▶ [Work instruction]
Check every line below, and copy those that include "agent".
(Recorded data begins)
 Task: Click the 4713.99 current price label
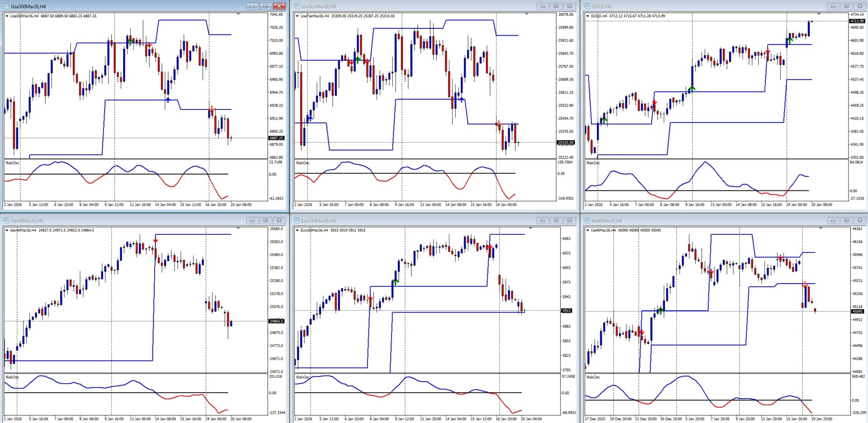point(857,21)
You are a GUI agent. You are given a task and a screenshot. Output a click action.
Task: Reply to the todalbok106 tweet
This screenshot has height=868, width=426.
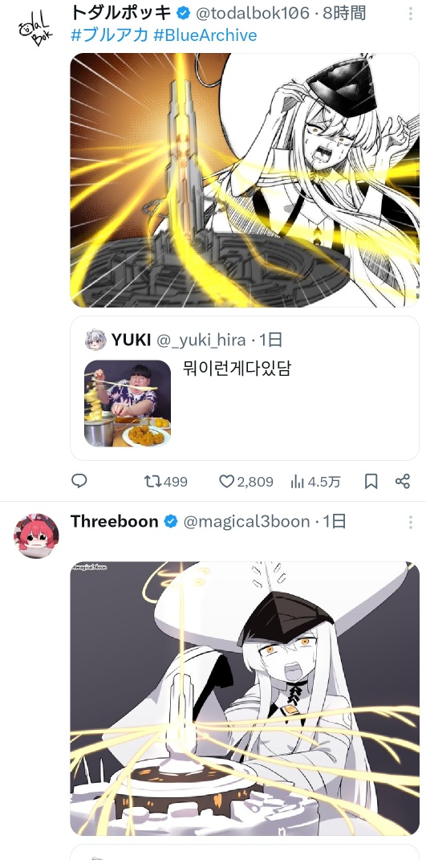(x=79, y=481)
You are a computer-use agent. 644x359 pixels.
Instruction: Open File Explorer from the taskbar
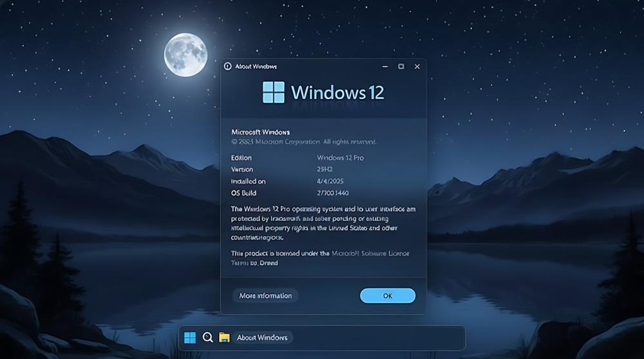(224, 338)
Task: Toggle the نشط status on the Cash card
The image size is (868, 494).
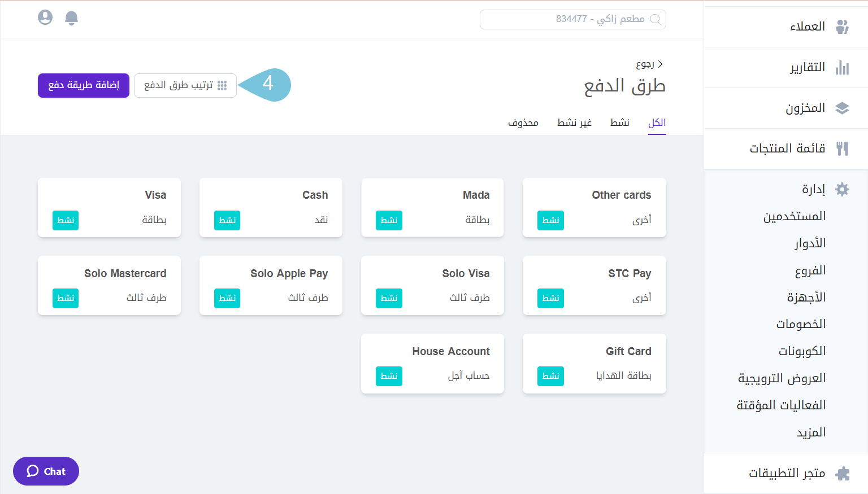Action: point(227,220)
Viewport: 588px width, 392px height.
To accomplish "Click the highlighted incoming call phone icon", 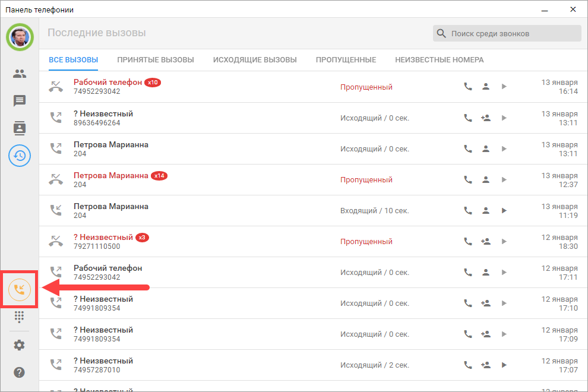I will pos(20,290).
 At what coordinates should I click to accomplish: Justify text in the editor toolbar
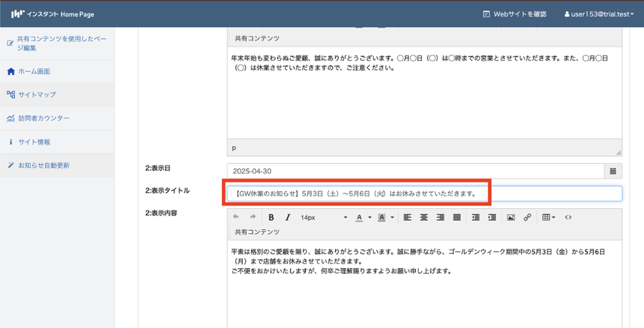[457, 218]
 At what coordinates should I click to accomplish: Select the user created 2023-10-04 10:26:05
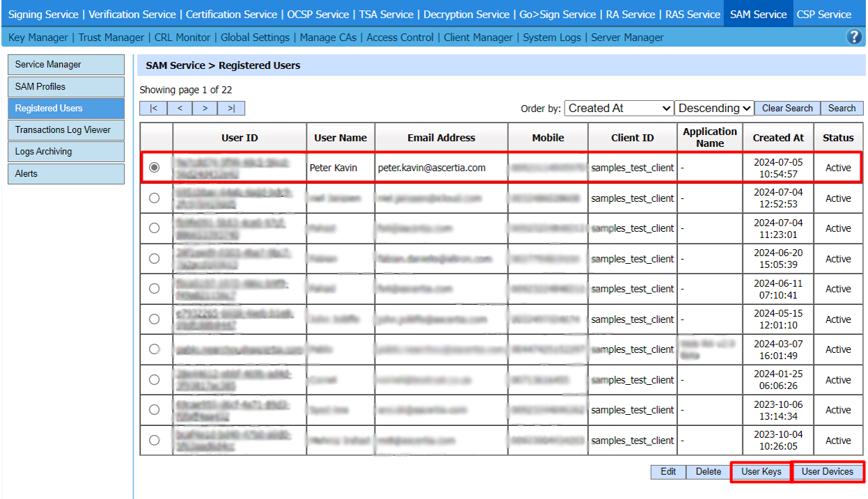(155, 441)
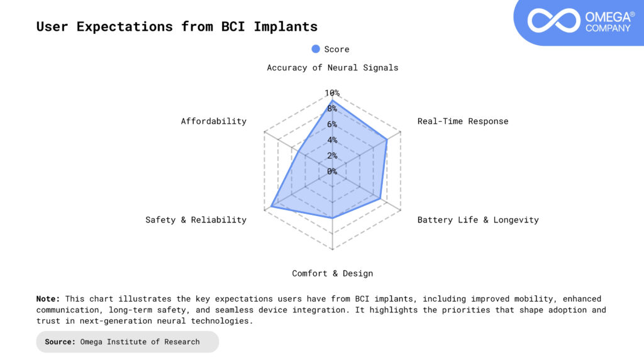Image resolution: width=644 pixels, height=362 pixels.
Task: Click the chart title User Expectations from BCI Implants
Action: coord(177,26)
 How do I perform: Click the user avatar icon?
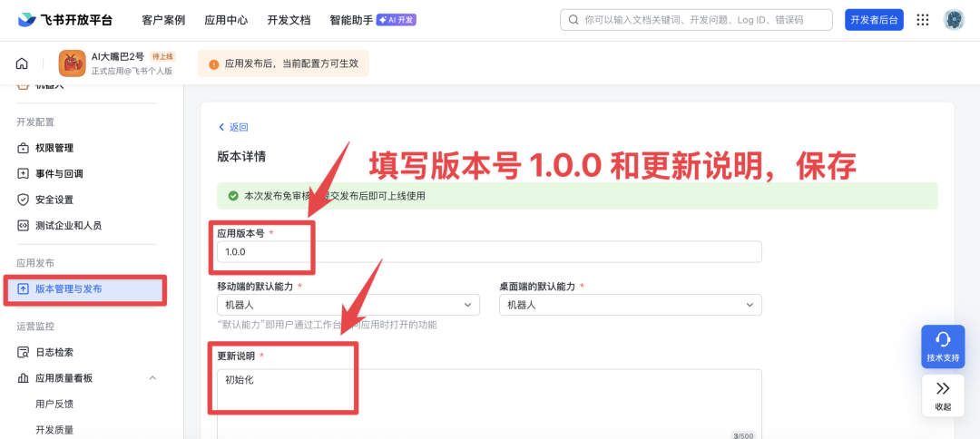click(x=954, y=20)
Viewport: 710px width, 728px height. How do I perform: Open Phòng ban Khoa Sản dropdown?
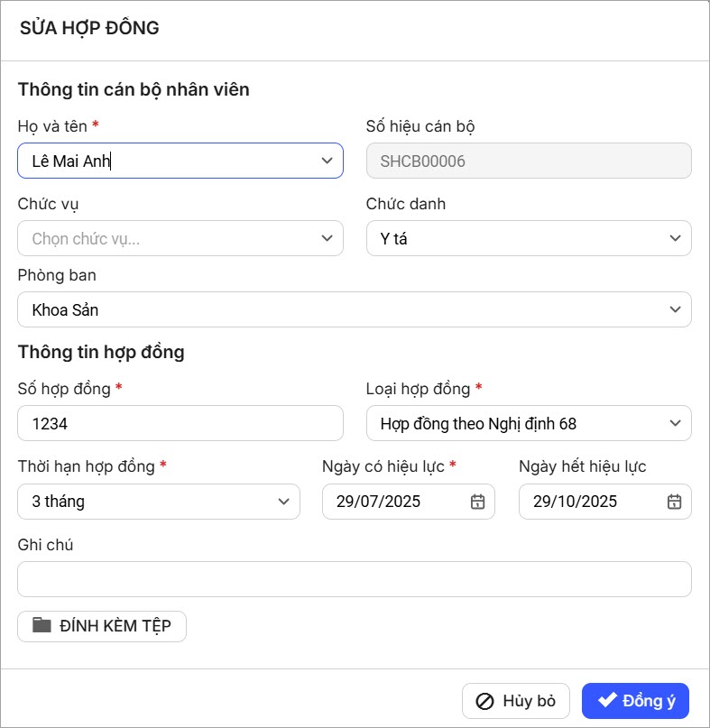[x=355, y=309]
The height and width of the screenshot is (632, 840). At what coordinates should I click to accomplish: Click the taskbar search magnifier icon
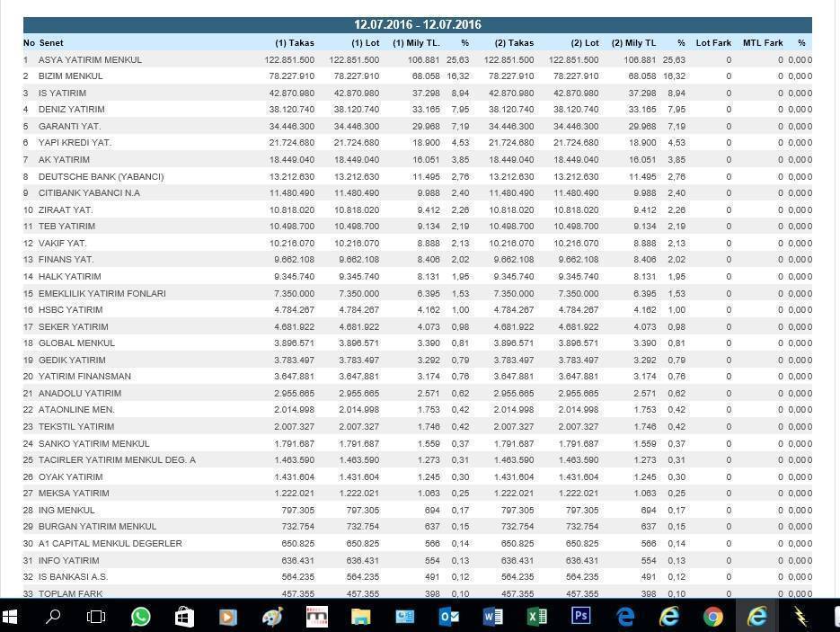[x=53, y=617]
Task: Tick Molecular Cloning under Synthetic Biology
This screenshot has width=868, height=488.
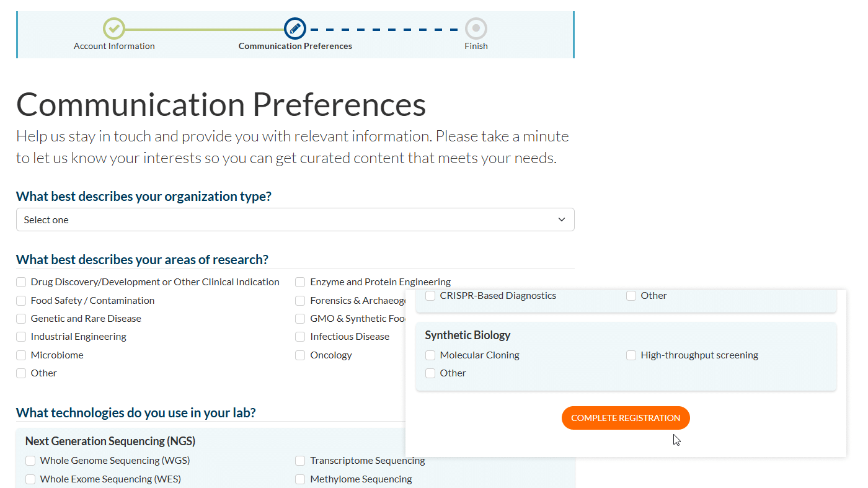Action: [430, 355]

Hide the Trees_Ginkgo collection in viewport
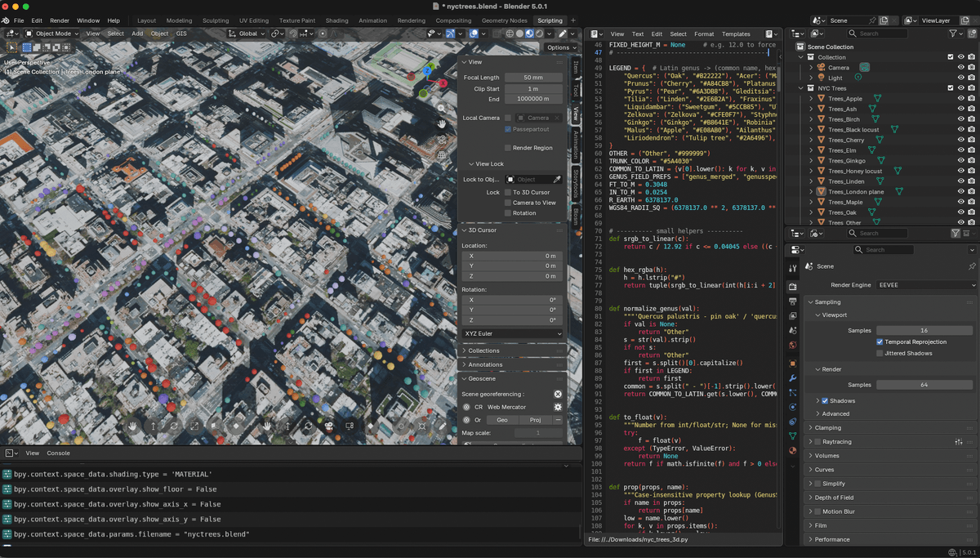click(960, 160)
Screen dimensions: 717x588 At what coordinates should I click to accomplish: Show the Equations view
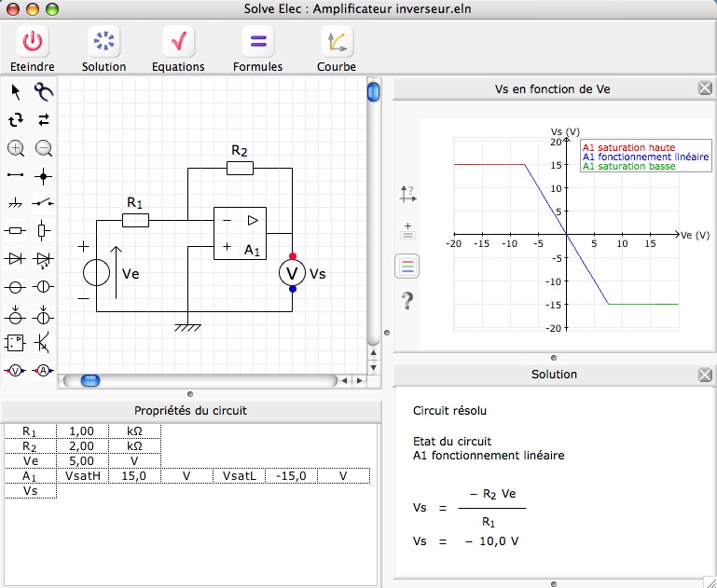click(x=178, y=42)
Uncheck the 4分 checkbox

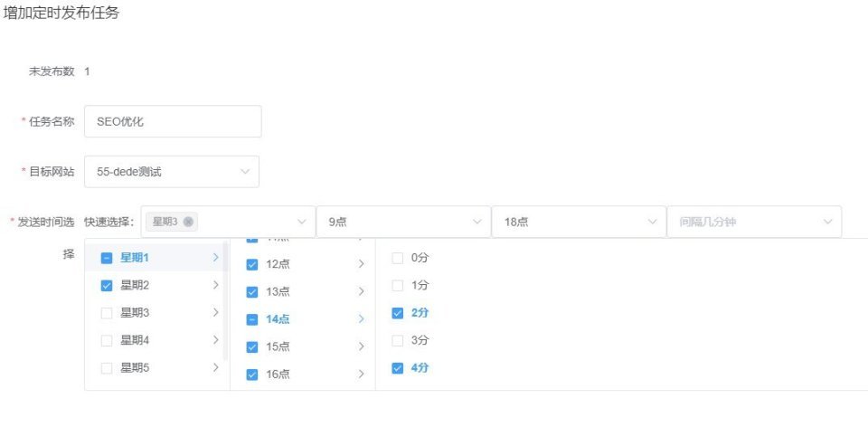tap(398, 368)
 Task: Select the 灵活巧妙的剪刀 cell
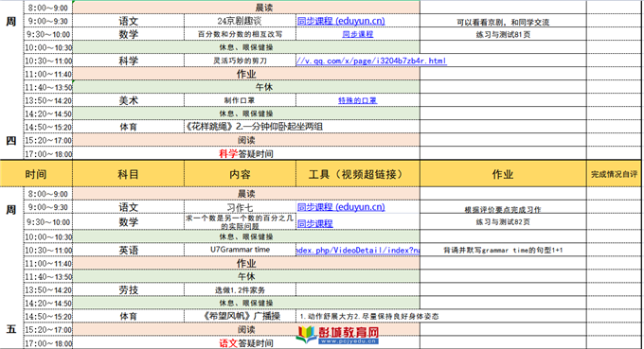click(240, 61)

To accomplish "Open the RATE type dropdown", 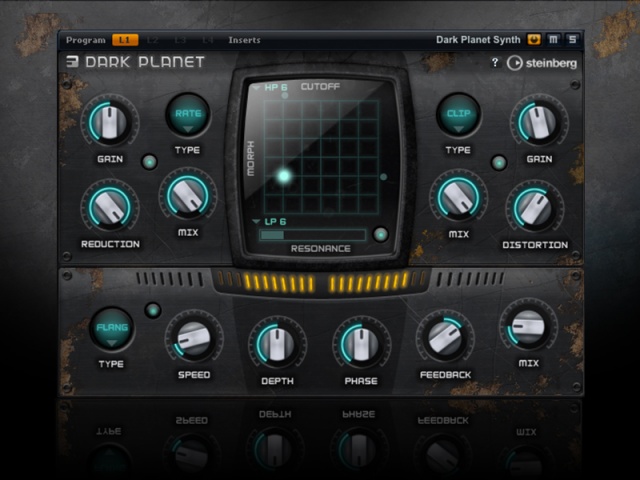I will coord(188,115).
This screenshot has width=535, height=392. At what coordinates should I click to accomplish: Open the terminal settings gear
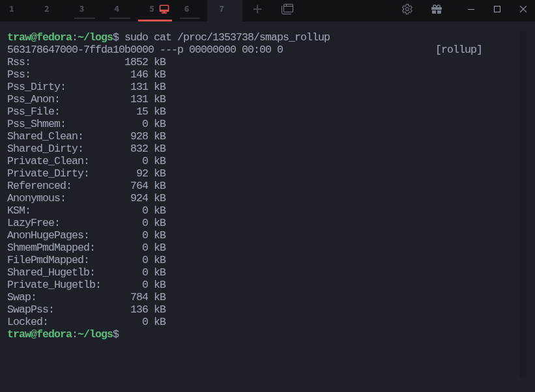pyautogui.click(x=407, y=9)
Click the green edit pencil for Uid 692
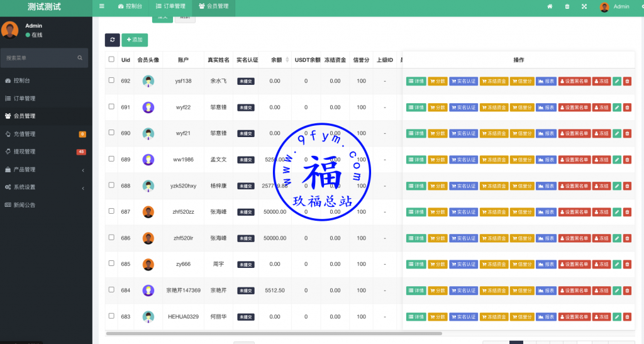 tap(617, 81)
(Recorded data ends)
▶ [Response to this exercise]
You are a GUI agent. You are given a task and a screenshot. Output a click action.
You are a computer-use agent. 644x359 pixels.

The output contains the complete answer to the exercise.